After a long chase, a Russian border forces vessel on May 25 fired on a Chinese fishing boat. The attack left two fishermen dead and five wounded. The incident took place some 120 miles southeast of the Kamchatka Peninsula. The Russian vessel began chasing the Chinese boat on May 24, after Russian border forces were alerted by the U.S. Coast Guard that the Chinese boat was fishing illegally in the Bering Strait. A Russian Border Forces spokesman said that the Russian vessel had fired a number of warning shots at the Chinese boat, but that the fishermen had failed to respond. Russian border guards personnel, who boarded the Chinese boat, said that they had found some fifty tons of fish on board. At least one other Chinese boat, also said to have been poaching in the area, reportedly escaped. (Reuter, AP, Russian agencies, May 26)

Russia’s Foreign Ministry expressed its “sincere regret over the human losses” which occurred during the incident. A ministry spokesman, however, insisted that the border guards had acted “in full compliance with Russian legislation and norms of international sea law.” He said that the Chinese boat had been guilty of a “brazen violation of the regime of the economic zone and poaching.” He also said that he hoped there would be no more such confrontations in the future. (Itar-Tass, May 26)

The incident was reminiscent of two earlier occasions when Russian border guard vessels fired with deadly effect on Japanese boats fishing the waters off Russia’s disputed Kuril Islands. On those occasions, Russia’s Foreign Ministry also defended the Border Guard actions. The Kremlin has been careful to cultivate friendly ties with China. It will be interesting to see whether the latest incident in any way roils relations with Beijing.
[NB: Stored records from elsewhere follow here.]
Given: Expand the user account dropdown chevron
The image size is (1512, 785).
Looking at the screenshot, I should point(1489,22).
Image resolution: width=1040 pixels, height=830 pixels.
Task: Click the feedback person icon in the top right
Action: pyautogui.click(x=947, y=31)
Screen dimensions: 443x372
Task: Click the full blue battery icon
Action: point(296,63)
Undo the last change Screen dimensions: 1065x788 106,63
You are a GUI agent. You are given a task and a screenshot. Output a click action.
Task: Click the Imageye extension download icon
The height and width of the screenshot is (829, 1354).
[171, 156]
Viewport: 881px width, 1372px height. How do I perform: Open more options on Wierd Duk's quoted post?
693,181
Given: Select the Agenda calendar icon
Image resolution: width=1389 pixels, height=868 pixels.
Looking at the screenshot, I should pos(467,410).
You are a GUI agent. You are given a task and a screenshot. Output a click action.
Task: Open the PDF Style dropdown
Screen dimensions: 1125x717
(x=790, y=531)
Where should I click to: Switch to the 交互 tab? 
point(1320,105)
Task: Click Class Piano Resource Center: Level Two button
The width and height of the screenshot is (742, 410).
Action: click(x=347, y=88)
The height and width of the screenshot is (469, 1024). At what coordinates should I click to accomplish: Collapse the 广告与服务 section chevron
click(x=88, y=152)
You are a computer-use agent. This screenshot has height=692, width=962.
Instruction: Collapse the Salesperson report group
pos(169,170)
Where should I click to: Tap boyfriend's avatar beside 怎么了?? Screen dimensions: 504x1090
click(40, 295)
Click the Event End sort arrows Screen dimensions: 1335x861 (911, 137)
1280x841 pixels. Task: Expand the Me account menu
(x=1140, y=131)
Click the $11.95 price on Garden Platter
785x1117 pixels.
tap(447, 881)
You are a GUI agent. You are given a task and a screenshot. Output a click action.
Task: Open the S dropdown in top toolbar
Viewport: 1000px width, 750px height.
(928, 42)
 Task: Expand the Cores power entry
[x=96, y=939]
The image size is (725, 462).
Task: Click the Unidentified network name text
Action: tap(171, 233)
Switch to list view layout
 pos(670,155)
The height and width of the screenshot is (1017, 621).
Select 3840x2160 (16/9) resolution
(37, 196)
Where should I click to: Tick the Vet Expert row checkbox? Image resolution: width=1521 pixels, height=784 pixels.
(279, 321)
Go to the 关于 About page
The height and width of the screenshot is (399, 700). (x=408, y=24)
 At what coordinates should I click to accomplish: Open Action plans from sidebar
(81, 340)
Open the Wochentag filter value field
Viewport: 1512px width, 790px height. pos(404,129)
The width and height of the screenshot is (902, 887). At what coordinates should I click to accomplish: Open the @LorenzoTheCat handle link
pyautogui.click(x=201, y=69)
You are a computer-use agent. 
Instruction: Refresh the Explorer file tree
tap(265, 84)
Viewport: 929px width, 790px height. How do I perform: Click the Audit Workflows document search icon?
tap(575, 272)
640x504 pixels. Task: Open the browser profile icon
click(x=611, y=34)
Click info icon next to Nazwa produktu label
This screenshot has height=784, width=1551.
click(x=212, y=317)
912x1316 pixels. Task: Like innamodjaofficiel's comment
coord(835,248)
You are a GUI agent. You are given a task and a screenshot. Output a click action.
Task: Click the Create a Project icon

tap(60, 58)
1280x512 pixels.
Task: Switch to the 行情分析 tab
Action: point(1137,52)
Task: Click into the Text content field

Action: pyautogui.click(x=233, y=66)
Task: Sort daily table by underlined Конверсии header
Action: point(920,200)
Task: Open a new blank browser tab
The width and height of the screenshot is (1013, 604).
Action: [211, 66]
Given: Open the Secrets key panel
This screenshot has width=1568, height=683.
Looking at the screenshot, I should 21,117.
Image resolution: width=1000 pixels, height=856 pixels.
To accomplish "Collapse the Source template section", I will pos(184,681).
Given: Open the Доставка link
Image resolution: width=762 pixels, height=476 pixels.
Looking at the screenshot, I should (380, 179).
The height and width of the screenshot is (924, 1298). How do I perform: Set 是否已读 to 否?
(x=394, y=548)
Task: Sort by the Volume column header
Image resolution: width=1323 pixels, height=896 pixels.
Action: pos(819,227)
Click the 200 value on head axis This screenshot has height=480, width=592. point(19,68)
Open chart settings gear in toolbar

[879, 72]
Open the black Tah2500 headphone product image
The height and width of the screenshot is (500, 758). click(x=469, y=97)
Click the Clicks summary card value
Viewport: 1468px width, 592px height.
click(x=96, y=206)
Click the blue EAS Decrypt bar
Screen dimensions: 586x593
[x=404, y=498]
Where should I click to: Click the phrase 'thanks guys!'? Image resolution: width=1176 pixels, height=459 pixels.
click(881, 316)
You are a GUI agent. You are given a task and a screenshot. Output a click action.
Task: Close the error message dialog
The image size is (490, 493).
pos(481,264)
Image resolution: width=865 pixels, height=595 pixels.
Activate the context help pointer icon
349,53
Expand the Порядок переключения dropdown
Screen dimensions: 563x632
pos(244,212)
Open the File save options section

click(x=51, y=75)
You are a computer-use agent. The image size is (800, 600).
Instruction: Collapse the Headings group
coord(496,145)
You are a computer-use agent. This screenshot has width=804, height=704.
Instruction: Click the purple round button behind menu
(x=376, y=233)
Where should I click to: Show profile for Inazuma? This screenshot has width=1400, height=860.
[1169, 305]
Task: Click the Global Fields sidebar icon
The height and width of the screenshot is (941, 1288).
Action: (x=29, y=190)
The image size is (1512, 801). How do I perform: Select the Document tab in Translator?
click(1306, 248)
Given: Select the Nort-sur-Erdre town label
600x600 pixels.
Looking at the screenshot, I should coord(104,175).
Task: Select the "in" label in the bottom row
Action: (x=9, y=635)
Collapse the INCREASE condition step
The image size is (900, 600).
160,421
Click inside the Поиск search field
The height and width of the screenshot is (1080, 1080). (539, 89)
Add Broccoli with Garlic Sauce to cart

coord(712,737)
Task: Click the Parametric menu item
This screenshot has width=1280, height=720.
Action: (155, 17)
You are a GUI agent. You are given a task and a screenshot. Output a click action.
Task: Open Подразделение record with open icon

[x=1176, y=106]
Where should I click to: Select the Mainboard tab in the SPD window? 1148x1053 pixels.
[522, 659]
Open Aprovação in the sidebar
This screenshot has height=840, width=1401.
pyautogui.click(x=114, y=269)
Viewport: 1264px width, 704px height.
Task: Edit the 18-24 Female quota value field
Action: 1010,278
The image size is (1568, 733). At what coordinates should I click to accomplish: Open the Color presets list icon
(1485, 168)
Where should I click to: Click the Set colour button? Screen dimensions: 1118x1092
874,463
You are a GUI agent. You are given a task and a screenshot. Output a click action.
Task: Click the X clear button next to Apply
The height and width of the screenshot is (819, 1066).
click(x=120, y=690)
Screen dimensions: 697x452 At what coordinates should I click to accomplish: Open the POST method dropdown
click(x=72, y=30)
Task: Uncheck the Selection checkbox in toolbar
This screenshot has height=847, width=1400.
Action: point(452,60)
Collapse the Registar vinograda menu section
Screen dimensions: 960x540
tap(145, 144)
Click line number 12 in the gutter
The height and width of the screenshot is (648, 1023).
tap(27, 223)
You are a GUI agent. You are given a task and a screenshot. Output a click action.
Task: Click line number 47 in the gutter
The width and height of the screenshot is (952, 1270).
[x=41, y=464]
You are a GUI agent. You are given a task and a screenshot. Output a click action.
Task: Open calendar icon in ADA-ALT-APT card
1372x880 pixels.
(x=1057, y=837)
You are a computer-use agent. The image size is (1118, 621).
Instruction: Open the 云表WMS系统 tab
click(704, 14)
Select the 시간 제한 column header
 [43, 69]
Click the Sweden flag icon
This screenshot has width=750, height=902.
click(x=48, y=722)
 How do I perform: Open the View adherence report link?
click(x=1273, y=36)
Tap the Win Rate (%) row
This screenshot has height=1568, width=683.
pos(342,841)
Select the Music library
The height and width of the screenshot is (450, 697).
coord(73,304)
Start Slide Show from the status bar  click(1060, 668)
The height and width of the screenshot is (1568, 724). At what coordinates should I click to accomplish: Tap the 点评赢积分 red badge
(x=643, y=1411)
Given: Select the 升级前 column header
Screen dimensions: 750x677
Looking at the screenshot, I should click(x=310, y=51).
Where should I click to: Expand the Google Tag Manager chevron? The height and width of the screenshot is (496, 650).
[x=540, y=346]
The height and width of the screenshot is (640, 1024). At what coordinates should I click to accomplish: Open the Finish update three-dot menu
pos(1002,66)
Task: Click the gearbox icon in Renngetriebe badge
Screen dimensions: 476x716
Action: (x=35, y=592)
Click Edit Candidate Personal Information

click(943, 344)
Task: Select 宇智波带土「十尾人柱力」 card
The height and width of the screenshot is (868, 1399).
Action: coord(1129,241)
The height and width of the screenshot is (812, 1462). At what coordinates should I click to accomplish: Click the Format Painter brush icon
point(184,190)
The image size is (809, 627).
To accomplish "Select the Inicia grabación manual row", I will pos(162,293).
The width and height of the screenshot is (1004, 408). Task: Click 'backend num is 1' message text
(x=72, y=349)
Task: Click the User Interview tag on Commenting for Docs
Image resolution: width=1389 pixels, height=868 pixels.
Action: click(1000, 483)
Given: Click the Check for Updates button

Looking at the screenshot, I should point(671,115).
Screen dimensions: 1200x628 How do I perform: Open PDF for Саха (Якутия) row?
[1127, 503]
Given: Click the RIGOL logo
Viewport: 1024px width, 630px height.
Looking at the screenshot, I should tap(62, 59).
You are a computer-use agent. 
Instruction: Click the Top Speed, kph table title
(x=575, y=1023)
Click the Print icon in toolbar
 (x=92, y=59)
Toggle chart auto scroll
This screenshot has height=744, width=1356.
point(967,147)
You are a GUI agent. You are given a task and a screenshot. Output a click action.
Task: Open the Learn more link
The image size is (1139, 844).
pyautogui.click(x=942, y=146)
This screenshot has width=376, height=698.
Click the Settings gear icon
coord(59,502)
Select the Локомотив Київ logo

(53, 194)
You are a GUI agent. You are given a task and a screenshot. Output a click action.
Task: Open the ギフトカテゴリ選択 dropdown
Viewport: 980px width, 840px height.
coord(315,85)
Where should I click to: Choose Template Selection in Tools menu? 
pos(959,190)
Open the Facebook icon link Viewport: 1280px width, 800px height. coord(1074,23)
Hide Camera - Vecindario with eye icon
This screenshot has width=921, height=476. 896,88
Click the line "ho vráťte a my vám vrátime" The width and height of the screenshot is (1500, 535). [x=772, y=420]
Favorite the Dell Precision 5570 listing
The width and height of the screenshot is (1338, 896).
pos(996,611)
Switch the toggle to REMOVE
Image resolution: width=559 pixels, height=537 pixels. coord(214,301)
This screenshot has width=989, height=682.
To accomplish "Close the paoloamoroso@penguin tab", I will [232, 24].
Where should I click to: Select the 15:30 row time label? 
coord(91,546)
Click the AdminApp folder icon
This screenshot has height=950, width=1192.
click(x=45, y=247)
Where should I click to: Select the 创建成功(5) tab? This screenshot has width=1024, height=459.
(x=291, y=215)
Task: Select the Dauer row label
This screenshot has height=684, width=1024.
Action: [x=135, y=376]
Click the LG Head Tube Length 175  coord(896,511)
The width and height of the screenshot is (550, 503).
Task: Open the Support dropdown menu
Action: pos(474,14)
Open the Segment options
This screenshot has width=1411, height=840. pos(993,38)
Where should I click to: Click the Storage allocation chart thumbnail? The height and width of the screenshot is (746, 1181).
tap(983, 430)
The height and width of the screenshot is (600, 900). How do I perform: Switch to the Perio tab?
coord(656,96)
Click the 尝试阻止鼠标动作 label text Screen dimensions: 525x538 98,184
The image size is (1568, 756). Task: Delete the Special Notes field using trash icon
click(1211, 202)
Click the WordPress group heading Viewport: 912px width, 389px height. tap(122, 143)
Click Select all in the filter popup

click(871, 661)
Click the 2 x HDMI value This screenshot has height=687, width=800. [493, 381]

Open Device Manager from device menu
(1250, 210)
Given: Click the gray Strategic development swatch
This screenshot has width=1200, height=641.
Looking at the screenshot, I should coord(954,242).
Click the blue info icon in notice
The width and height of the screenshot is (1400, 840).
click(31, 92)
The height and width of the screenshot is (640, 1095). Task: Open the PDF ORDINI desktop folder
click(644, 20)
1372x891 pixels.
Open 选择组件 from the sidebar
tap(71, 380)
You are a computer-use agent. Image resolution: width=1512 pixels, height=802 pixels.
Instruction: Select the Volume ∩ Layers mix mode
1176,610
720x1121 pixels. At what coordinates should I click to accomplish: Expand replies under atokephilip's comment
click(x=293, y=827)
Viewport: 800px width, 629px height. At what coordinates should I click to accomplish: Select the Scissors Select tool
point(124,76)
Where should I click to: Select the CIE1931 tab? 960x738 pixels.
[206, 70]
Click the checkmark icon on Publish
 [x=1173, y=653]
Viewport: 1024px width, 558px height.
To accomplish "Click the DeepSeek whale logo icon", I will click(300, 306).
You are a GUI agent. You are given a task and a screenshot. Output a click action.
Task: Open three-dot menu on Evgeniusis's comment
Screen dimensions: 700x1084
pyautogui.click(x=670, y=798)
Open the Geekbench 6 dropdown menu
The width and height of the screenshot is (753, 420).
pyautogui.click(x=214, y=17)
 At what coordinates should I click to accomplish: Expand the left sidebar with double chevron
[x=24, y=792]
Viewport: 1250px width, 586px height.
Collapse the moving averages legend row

Moscow recently signed a fishing agreement with Japan to regulate fishing off the Kurils (the accord took effect on May 21). Regional authorities in Russia’s Far East, however, continue to complain of what they say is widespread poaching along the country’s east coast. Last week, fishermen, officials from the fish processing industry and other interested parties attended a meeting in Vladivostok at which participants called for the Sea of Okhotsk to be made off limits to foreign fishermen. (Itar-Tass, May 21) The demand appears to reflect bitterness over broader problems afflicting Russia’s Far Eastern fishing industry as well as resentment toward foreign boats.